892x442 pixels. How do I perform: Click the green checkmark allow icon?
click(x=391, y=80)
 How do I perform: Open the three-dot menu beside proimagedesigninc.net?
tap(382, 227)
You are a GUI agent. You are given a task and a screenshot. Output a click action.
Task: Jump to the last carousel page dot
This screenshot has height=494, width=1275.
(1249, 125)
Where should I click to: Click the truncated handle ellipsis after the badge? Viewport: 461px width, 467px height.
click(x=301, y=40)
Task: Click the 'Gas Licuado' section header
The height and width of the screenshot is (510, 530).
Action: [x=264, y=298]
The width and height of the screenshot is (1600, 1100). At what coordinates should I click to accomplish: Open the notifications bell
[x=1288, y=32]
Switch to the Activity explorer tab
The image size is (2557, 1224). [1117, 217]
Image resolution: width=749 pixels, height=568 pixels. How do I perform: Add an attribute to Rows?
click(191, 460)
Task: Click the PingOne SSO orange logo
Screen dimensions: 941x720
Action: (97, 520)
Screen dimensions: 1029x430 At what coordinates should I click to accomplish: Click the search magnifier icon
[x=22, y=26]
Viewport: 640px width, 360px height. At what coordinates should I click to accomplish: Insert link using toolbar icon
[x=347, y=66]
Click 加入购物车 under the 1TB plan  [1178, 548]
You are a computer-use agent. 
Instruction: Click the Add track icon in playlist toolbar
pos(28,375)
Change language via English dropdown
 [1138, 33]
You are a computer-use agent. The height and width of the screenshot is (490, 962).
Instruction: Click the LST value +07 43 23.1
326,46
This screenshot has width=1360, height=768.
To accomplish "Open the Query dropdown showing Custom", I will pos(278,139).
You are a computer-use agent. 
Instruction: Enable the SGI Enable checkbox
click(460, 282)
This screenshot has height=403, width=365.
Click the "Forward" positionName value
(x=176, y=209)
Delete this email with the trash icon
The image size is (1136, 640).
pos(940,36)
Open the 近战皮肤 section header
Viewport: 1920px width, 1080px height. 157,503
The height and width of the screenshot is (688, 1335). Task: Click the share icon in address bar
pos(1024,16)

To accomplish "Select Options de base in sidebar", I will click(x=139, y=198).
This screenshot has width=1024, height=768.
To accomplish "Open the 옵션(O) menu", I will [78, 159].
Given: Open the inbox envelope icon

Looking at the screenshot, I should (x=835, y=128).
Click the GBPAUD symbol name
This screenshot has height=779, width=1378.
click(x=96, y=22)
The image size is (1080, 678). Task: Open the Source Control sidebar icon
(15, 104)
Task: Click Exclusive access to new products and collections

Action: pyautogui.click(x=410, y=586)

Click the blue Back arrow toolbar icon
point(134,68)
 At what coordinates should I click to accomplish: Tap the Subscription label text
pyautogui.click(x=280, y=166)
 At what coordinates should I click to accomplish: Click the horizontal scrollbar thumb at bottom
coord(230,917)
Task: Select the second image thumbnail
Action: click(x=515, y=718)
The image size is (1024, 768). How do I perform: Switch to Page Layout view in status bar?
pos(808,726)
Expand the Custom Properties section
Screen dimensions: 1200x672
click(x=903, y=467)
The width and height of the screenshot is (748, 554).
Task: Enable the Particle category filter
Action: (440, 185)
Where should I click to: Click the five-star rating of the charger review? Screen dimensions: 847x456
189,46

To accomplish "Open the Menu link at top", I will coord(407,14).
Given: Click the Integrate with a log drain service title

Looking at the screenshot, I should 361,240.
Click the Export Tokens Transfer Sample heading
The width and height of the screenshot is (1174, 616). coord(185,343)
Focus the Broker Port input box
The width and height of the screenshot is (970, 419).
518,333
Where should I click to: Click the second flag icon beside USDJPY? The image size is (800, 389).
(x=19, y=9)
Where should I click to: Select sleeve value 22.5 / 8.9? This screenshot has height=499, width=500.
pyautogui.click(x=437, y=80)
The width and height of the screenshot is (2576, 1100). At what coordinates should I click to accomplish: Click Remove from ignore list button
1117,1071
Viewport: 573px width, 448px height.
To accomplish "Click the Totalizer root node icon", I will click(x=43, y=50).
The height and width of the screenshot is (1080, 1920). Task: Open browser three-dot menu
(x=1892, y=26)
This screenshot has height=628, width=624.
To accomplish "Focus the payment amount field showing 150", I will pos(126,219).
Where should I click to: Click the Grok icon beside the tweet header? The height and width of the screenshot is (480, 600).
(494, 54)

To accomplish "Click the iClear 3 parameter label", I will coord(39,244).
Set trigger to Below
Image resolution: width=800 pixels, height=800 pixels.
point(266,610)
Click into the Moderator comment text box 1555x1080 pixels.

+---+

OBJECTIVE -
Output every one of the rows above again, character for character, without changing anything.

COMPLETED EXERCISE -
892x442 pixels. How do I perform: Click the green checkmark allow icon?
click(x=391, y=80)
 How do I perform: Open the three-dot menu beside proimagedesigninc.net?
tap(382, 227)
You are a GUI agent. You are given a task and a screenshot. Output a click action.
Task: Jump to the last carousel page dot
This screenshot has height=494, width=1275.
(1249, 125)
Where should I click to: Click the truncated handle ellipsis after the badge? Viewport: 461px width, 467px height.
click(x=301, y=40)
Task: Click the 'Gas Licuado' section header
The height and width of the screenshot is (510, 530).
Action: [x=264, y=298]
The width and height of the screenshot is (1600, 1100). At what coordinates should I click to accomplish: Open the notifications bell
[x=1288, y=32]
Switch to the Activity explorer tab
The image size is (2557, 1224). [1117, 217]
Image resolution: width=749 pixels, height=568 pixels. How do I perform: Add an attribute to Rows?
click(191, 460)
Task: Click the PingOne SSO orange logo
Screen dimensions: 941x720
Action: (97, 520)
Screen dimensions: 1029x430 At what coordinates should I click to accomplish: Click the search magnifier icon
[x=22, y=26]
Viewport: 640px width, 360px height. At what coordinates should I click to accomplish: Insert link using toolbar icon
[x=347, y=66]
Click 加入购物车 under the 1TB plan  [1178, 548]
You are a computer-use agent. 
Instruction: Click the Add track icon in playlist toolbar
pos(28,375)
Change language via English dropdown
 [1138, 33]
You are a computer-use agent. The height and width of the screenshot is (490, 962).
Instruction: Click the LST value +07 43 23.1
326,46
This screenshot has width=1360, height=768.
To accomplish "Open the Query dropdown showing Custom", I will pos(278,139).
You are a computer-use agent. 
Instruction: Enable the SGI Enable checkbox
click(460, 282)
This screenshot has height=403, width=365.
Click the "Forward" positionName value
(x=176, y=209)
Delete this email with the trash icon
The image size is (1136, 640).
pos(940,36)
Open the 近战皮肤 section header
Viewport: 1920px width, 1080px height. 157,503
The height and width of the screenshot is (688, 1335). Task: Click the share icon in address bar
pos(1024,16)

To accomplish "Select Options de base in sidebar", I will click(x=139, y=198).
This screenshot has width=1024, height=768.
To accomplish "Open the 옵션(O) menu", I will [78, 159].
Given: Open the inbox envelope icon

Looking at the screenshot, I should (x=835, y=128).
Click the GBPAUD symbol name
This screenshot has height=779, width=1378.
click(x=96, y=22)
The image size is (1080, 678). Task: Open the Source Control sidebar icon
(15, 104)
Task: Click Exclusive access to new products and collections

Action: pyautogui.click(x=410, y=586)

Click the blue Back arrow toolbar icon
point(134,68)
 At what coordinates should I click to accomplish: Tap the Subscription label text
pyautogui.click(x=280, y=166)
 At what coordinates should I click to accomplish: Click the horizontal scrollbar thumb at bottom
coord(230,917)
Task: Select the second image thumbnail
Action: click(x=515, y=718)
The image size is (1024, 768). How do I perform: Switch to Page Layout view in status bar?
pos(808,726)
Expand the Custom Properties section
Screen dimensions: 1200x672
click(x=903, y=467)
The width and height of the screenshot is (748, 554).
Task: Enable the Particle category filter
Action: (440, 185)
Where should I click to: Click the five-star rating of the charger review? Screen dimensions: 847x456
189,46

To accomplish "Open the Menu link at top", I will coord(407,14).
Given: Click the Integrate with a log drain service title

Looking at the screenshot, I should 361,240.
Click the Export Tokens Transfer Sample heading
The width and height of the screenshot is (1174, 616). coord(185,343)
Focus the Broker Port input box
The width and height of the screenshot is (970, 419).
518,333
Where should I click to: Click the second flag icon beside USDJPY? The image size is (800, 389).
(x=19, y=9)
Where should I click to: Select sleeve value 22.5 / 8.9? This screenshot has height=499, width=500.
pyautogui.click(x=437, y=80)
The width and height of the screenshot is (2576, 1100). At what coordinates should I click to accomplish: Click Remove from ignore list button
1117,1071
Viewport: 573px width, 448px height.
To accomplish "Click the Totalizer root node icon", I will click(x=43, y=50).
The height and width of the screenshot is (1080, 1920). Task: Open browser three-dot menu
(x=1892, y=26)
This screenshot has height=628, width=624.
To accomplish "Focus the payment amount field showing 150", I will pos(126,219).
Where should I click to: Click the Grok icon beside the tweet header? The height and width of the screenshot is (480, 600).
(494, 54)

To accomplish "Click the iClear 3 parameter label", I will coord(39,244).
Set trigger to Below
Image resolution: width=800 pixels, height=800 pixels.
point(266,610)
Click into the Moderator comment text box 1555x1080 pixels.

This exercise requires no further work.